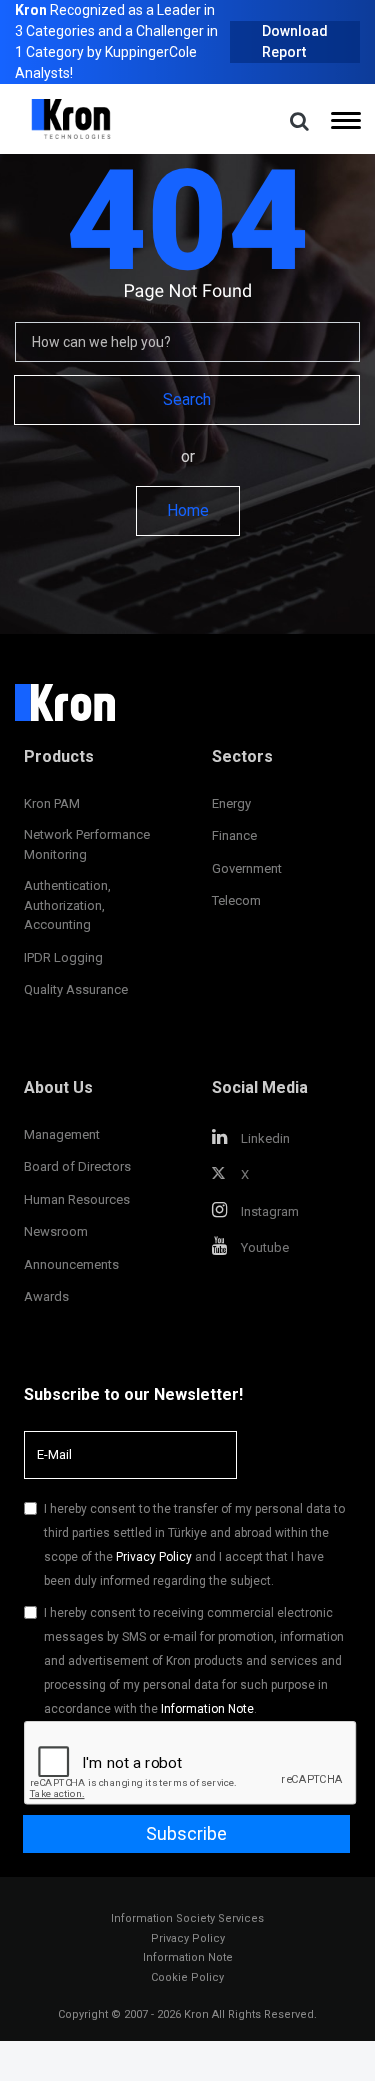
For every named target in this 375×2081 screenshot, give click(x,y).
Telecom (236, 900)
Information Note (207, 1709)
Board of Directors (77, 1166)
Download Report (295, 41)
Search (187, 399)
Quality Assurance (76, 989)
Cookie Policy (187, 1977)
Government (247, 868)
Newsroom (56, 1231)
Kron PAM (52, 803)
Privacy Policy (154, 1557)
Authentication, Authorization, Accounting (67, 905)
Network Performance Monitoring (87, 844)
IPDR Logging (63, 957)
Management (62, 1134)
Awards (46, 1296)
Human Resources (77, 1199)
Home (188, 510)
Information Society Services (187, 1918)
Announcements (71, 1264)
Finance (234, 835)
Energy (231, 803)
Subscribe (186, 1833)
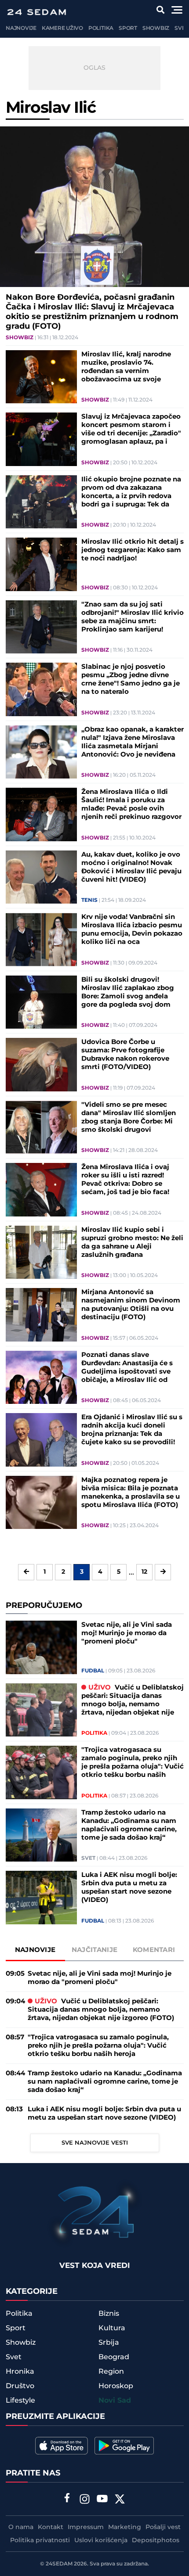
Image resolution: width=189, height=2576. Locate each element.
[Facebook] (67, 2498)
::::
**Description of the task**
Reproduce all entries exactly. Pictures do not belong in the copy.

**Written answer**
For every named target in this 375×2081 screenshot, give click(x,y).
Telecom (236, 900)
Information Note (207, 1709)
Board of Directors (77, 1166)
Download Report (295, 41)
Search (187, 399)
Quality Assurance (76, 989)
Cookie Policy (187, 1977)
Government (247, 868)
Newsroom (56, 1231)
Kron PAM (52, 803)
Privacy Policy (154, 1557)
Authentication, Authorization, Accounting (67, 905)
Network Performance Monitoring (87, 844)
IPDR Logging (63, 957)
Management (62, 1134)
Awards (46, 1296)
Human Resources (77, 1199)
Home (188, 510)
Information Society Services (187, 1918)
Announcements (71, 1264)
Finance (234, 835)
Energy (231, 803)
Subscribe (186, 1833)
Image resolution: width=189, height=2576. Locate each element.
[Facebook] (67, 2498)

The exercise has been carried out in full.